6. The application will continue from step 3 of scenario 1.
Both these scenarios can be applied to any Bluetooth device supporting the correct profiles, whether this be a headset, an in car kit, or a mobile phone.
For added security the user would also register additional information, such as, the international mobile equipment identifier for his Bluetooth enabled telecommunications device, or the Wireless Identity Module etc.
Only appropriate profiles will be set as authorized on the ATM, to restrict the risk of security attacks e.g. just the audio gateway and/or headset profiles, rather than serial ports, ftp etc.
A skilled person will appreciate that variations of the disclosed arrangements are possible without departing from the invention. For example, whilst in the examples described Bluetooth is utilized, any local RF communication system can be utilized.
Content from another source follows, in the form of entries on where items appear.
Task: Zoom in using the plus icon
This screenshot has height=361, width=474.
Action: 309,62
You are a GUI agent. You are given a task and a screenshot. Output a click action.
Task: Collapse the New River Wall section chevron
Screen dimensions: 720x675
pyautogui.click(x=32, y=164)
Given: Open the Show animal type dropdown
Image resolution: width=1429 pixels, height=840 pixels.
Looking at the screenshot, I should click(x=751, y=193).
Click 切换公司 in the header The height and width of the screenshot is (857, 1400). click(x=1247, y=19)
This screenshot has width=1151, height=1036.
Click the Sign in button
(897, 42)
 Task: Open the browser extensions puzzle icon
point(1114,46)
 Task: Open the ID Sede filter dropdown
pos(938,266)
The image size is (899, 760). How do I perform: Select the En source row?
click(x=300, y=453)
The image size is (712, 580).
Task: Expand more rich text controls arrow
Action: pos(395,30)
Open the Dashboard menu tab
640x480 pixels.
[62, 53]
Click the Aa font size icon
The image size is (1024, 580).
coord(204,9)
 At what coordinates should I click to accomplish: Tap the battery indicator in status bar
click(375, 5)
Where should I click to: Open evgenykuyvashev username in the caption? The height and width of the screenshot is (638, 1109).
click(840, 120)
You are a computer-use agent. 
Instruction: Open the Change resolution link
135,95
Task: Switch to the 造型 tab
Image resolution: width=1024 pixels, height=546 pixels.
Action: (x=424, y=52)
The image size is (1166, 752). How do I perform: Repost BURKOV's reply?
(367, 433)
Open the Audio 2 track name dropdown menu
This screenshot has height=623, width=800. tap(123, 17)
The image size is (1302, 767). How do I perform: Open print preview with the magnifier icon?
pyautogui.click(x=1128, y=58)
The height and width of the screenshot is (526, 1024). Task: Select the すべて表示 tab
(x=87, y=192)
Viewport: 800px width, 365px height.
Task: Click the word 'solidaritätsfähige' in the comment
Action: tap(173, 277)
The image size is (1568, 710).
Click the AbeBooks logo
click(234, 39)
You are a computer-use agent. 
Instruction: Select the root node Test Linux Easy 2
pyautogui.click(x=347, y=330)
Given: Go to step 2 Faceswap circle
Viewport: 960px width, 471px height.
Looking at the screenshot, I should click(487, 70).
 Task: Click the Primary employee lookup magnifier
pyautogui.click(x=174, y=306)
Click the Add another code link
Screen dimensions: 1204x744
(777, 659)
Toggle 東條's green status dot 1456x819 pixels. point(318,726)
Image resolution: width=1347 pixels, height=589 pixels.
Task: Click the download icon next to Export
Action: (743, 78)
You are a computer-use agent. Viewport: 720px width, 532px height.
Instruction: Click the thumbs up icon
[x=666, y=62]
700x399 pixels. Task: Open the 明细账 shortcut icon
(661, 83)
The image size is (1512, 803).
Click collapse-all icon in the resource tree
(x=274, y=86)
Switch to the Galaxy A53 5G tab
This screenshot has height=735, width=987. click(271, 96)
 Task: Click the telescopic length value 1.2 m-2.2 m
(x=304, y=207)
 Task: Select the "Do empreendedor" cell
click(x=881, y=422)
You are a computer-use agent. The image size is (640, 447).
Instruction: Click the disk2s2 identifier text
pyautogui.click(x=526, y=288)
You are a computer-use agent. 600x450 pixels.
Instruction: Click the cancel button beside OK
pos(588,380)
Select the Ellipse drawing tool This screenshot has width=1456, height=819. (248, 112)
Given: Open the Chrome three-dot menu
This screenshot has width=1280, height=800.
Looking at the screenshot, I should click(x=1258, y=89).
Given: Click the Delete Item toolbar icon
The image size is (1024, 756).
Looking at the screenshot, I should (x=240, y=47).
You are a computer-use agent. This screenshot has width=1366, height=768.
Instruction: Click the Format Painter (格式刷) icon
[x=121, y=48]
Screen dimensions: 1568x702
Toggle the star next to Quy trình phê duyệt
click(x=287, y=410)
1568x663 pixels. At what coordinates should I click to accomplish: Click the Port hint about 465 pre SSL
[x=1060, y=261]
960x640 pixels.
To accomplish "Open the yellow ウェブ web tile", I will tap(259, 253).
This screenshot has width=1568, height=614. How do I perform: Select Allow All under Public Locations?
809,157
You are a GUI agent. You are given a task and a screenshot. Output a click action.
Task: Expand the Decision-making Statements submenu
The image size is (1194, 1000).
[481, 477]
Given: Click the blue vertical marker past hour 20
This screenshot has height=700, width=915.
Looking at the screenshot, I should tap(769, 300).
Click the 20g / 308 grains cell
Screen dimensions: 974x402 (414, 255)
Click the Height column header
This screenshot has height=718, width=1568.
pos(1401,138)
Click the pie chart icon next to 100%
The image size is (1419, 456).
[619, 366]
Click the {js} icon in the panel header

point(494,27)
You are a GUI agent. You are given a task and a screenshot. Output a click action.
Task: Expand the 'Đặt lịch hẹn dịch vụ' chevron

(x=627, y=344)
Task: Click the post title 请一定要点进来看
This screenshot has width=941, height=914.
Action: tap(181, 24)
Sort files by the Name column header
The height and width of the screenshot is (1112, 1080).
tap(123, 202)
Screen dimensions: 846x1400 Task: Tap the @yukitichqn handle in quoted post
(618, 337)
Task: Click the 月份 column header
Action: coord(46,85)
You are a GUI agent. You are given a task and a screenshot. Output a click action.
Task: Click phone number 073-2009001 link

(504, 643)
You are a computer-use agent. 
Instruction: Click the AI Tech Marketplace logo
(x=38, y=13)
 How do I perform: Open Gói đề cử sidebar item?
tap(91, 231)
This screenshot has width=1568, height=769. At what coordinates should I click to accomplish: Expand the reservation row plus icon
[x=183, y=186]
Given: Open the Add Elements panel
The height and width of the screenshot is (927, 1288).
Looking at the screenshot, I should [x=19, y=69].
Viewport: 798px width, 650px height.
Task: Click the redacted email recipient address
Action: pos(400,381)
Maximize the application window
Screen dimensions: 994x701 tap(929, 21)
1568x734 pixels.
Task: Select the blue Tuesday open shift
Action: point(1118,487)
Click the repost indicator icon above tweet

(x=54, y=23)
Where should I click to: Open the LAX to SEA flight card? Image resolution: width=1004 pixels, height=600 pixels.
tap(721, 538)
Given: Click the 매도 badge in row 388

In addition, voice communication provides an opportunity to incorporate a voice biometrics system at the ATM to validate the consumer replacing the normal card/PIN interface enhancing security. The security built into the phone could also be used as a verification system for the consumer. The next phase of phone security will be based on a Wireless Identity Module (WIM), similar to a Subscriber Identity Module (SIM) built into the phone for access. This will allow the phone to become a Personal Trusted Device (PTD) for the consumer and provide Public Key Infrastructure (PKI) access as a secure channel of authentication for the consumer.